* To do:
List each line of the entries below that contains the string "point".

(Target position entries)
'''
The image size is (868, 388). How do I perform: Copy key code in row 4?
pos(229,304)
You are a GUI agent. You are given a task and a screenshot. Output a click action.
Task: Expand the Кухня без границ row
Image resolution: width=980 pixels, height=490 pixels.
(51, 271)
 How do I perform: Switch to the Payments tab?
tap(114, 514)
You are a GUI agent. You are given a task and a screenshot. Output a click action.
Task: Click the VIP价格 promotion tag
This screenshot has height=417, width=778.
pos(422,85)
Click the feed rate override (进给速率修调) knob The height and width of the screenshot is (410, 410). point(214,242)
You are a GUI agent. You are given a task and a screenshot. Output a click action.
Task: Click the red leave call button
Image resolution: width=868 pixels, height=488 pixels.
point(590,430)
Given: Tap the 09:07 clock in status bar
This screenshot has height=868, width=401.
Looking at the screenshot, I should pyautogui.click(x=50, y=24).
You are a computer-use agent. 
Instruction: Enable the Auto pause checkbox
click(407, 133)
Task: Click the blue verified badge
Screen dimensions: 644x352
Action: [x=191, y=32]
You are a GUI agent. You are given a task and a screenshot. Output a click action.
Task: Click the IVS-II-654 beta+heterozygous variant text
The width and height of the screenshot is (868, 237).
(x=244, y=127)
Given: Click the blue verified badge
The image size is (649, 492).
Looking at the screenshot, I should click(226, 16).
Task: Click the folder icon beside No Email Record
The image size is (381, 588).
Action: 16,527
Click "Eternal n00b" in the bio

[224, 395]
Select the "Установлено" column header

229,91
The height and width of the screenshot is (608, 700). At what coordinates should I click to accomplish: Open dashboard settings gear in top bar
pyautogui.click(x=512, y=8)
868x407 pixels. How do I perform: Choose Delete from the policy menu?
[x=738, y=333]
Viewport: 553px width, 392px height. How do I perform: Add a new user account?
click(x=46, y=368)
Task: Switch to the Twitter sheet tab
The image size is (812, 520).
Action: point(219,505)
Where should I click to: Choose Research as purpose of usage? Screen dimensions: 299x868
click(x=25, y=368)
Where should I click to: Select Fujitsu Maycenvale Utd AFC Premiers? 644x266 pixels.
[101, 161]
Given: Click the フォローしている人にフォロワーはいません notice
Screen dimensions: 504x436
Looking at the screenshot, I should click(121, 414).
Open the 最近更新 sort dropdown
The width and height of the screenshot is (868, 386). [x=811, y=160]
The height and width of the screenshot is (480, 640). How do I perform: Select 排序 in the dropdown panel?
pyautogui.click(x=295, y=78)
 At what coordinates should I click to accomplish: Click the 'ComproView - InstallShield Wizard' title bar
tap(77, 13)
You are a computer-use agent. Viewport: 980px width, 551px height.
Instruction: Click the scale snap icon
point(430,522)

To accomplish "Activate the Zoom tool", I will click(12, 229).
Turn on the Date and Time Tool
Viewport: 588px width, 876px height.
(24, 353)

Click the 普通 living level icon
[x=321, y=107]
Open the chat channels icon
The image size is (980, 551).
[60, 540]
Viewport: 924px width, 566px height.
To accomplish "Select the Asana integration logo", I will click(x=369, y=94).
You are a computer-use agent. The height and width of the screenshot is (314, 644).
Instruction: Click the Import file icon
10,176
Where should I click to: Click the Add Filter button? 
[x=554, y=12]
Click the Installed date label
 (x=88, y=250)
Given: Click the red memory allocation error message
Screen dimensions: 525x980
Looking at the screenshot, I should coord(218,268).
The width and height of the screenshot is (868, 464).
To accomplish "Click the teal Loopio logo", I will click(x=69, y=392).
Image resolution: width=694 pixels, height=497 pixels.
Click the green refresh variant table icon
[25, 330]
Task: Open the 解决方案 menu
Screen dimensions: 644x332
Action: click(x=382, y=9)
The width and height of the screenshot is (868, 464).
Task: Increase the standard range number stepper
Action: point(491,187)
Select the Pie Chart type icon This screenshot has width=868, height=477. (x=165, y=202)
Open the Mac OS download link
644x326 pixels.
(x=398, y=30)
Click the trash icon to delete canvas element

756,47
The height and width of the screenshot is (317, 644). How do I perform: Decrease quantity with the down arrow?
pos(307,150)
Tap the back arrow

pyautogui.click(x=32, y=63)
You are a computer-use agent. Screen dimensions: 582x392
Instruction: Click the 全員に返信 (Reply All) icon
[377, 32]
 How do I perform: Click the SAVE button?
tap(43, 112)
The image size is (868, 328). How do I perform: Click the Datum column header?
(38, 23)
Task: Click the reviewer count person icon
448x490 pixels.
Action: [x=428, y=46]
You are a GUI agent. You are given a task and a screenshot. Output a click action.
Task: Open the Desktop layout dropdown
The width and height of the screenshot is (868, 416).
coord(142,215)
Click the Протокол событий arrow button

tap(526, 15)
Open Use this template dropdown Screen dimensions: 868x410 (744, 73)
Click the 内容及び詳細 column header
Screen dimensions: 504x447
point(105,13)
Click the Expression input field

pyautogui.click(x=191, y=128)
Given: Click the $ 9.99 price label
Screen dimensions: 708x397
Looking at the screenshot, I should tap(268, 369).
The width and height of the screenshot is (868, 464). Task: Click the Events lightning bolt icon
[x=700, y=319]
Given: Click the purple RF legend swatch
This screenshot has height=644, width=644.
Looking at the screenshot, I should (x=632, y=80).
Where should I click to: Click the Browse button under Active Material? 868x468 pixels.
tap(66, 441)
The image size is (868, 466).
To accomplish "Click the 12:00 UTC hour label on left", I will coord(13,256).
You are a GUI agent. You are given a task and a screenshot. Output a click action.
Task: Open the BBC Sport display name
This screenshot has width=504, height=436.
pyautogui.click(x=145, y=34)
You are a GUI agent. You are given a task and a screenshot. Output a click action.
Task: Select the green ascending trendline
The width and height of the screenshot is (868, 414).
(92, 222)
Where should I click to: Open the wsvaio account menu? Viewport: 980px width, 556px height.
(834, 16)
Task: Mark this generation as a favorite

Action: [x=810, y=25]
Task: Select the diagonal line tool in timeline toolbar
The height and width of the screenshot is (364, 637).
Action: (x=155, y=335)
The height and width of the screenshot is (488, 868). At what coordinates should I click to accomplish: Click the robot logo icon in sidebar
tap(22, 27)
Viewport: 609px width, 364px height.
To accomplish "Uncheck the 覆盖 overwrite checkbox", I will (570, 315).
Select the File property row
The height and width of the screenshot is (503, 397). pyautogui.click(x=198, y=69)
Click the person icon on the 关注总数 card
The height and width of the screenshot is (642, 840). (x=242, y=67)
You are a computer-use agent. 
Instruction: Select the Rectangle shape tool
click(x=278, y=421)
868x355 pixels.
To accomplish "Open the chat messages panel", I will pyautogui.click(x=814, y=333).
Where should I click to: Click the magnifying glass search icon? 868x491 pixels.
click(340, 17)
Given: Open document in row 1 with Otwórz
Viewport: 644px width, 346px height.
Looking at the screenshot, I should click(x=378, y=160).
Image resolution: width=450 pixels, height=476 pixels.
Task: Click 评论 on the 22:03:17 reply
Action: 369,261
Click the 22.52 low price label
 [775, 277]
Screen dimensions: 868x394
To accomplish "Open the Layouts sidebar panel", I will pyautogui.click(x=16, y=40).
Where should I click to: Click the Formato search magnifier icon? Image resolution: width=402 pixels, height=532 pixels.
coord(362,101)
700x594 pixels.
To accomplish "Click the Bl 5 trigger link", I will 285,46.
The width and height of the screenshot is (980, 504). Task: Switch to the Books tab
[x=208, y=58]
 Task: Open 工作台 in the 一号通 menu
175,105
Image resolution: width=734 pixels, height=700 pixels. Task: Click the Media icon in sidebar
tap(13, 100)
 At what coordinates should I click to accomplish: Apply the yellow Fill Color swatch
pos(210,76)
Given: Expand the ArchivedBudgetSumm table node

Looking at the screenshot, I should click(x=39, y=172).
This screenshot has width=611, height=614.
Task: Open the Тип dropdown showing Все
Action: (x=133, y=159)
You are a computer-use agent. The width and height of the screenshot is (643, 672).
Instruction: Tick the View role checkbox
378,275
'''
* Output of the exercise:
Click the feed rate override (进给速率修调) knob The height and width of the screenshot is (410, 410). point(214,242)
point(590,430)
Action: point(219,505)
point(430,522)
Action: point(491,187)
point(105,13)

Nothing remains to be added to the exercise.